WHAT NEEDS TO BE DONE: Return the entries exactly as they appear.

Source data:
+ + + + + + +

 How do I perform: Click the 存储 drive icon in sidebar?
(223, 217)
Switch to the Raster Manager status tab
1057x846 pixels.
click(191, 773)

+ + + + + + +

ANSWER BOX:
 How do I perform: Click the 存储 drive icon in sidebar?
(223, 217)
Switch to the Raster Manager status tab
1057x846 pixels.
click(191, 773)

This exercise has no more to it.